Adjust bin width to reveal or hide structure · Hover bars for frequency details · Toggle overlays
A Histogram visualises the frequency distribution of a single continuous variable by dividing its range into equal-width intervals (bins) and drawing a bar for each bin whose height encodes how many observations fall within that interval. Unlike a Bar Chart, the x-axis is a continuous numeric scale — the bars are adjacent, with no gaps, because the underlying data has no categorical gaps either.
The perceptual mechanism is area: each bar's area (width × height) is proportional to the count or relative frequency it represents. Because bin widths are equal, height alone carries the frequency signal. The shape of the envelope — the outline formed across all bars — is what the viewer reads: symmetric, skewed left, skewed right, uniform, bimodal, or multimodal.
The message requires knowing where values concentrate across a continuous range — not how categories compare, not how something changed over time. Commute time is continuous: 23.4 minutes and 23.6 minutes are neighbouring values on a scale, not separate categories. The histogram is the correct chart when the variable is continuous and the question is distributional.
The right skew in this data — mean pulled above median, long tail to the right — is the actual finding. A summary statistic (just the mean) would hide this completely. Only the distributional view reveals that most commuters cluster in the 20–40 minute band while a meaningful minority commutes 75+ minutes, distorting the mean upward.

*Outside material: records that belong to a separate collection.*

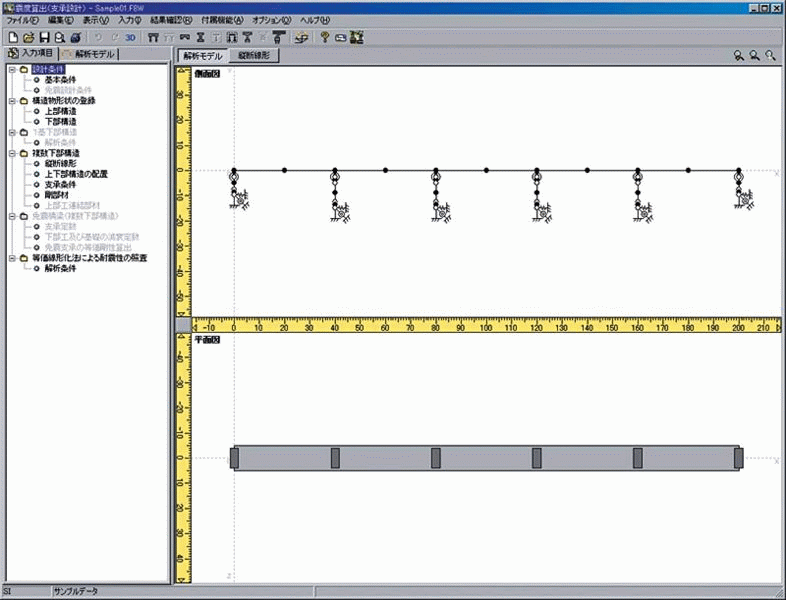Click the leftmost zoom magnifier icon
786x600 pixels.
coord(738,56)
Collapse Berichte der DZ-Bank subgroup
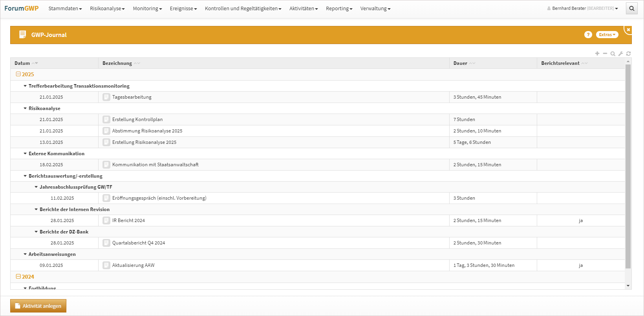This screenshot has height=316, width=644. click(x=36, y=232)
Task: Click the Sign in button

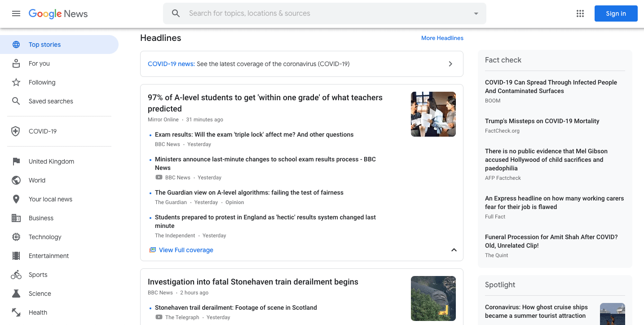Action: (616, 13)
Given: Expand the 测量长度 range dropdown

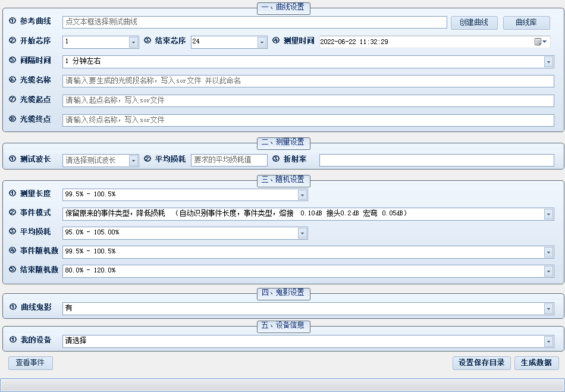Looking at the screenshot, I should point(302,195).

Bin width is the single most consequential design choice in a histogram. Too narrow: every bar contains one or two observations; the chart looks like noise and the shape is unreadable. Too wide: genuine structure (bimodality, gaps, secondary peaks) gets smoothed away. The right bin width reveals the distribution shape without overfitting to sample noise.
This implementation exposes the bin-width slider deliberately — it is a teaching tool. Slide from 2 minutes to 20 minutes and watch the same data tell different stories. The Freedman-Diaconis rule (bin width ≈ 2 × IQR × n^(−1/3)) is a principled starting point, but the analyst must verify the result makes distributional sense for the domain. A 5-minute bin for commute times is defensible; a 5-minute bin for geological strata would be absurd.

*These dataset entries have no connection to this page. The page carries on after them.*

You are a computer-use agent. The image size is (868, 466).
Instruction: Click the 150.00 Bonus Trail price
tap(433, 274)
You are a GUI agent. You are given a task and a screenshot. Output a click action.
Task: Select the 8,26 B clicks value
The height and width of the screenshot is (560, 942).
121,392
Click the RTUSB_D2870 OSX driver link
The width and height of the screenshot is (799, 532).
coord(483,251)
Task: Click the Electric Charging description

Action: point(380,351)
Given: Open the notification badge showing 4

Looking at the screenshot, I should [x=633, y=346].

A Bar Chart requires discrete, named categories. Applying it to continuous data requires first binning the values and assigning labels — at which point you have rebuilt a histogram with gaps inserted for no reason. The gap signals a categorical break that doesn't exist in the data.

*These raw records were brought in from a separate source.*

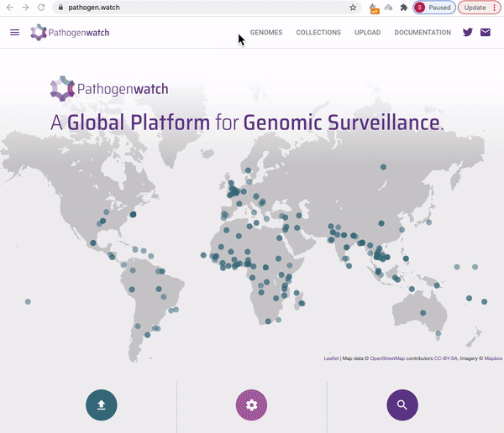Open the Twitter link icon

point(468,33)
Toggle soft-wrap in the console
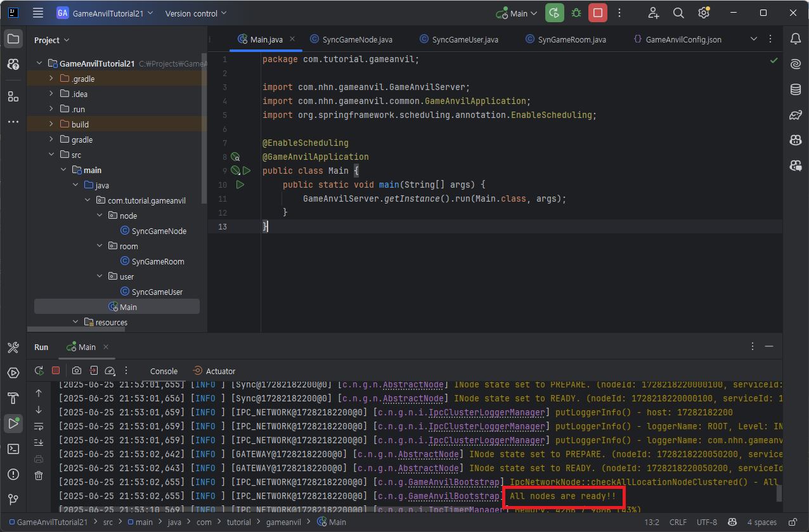 click(39, 426)
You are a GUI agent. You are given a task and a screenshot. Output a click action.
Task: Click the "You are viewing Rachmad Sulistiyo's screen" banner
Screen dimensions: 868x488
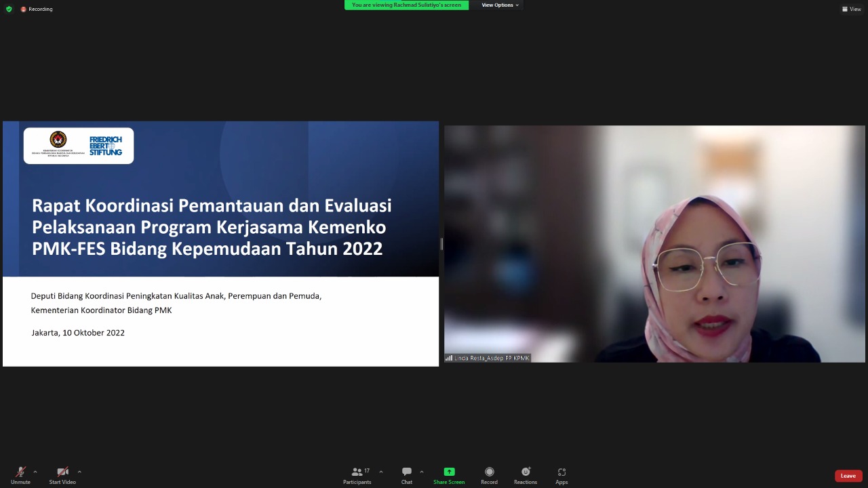point(406,5)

A Box Plot summarises the same distribution in five numbers (min, Q1, median, Q3, max). It is more compact and better for comparing distributions across groups. But it hides shape: a symmetric unimodal distribution and a bimodal distribution with the same quartiles produce identical box plots. When the shape itself is the message, the histogram is the honest choice.
FT Visual Vocabulary — Distribution category. "Use a histogram when you want to show the shape of a continuous variable's distribution — where values are concentrated, where the tails are, and whether the distribution is symmetric or skewed." Abela quadrant: Distribution (single variable, continuous). Tufte principle applied: the axis starts at zero — every bar's height is readable as an absolute count, and no baseline distortion inflates or deflates the visual difference between bins. The density curve overlay (KDE) provides a smoothed envelope that is less sensitive to bin-width choices, serving as a cross-check on the shape the binned bars suggest.